◆ **Extracted information**
* * * *
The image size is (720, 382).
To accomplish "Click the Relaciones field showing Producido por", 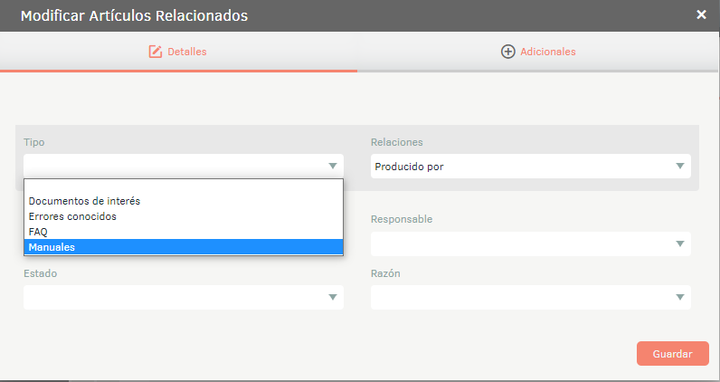I will (531, 166).
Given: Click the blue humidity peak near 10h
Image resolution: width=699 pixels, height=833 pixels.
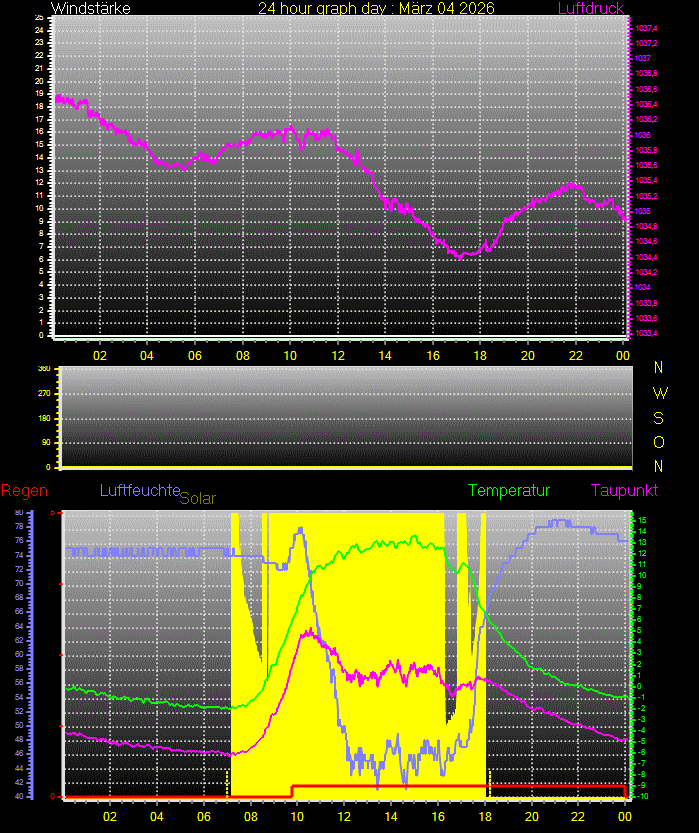Looking at the screenshot, I should 299,530.
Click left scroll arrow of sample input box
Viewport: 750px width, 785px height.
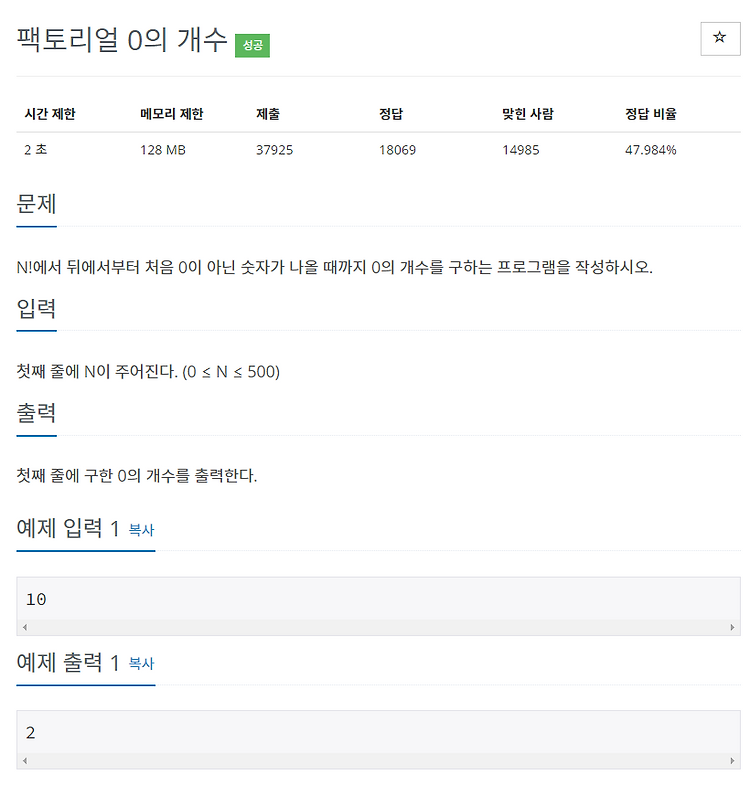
* * * *
◆ **What you need to do**
Retype the items starting at the line that contains "Given: Click the blue humidity peak near 10h" and ending at the last line of the items, leaving the pictures out.

◆ **Response for this exercise**
Given: Click the blue humidity peak near 10h
Image resolution: width=699 pixels, height=833 pixels.
Looking at the screenshot, I should 299,530.
Click left scroll arrow of sample input box
Viewport: 750px width, 785px height.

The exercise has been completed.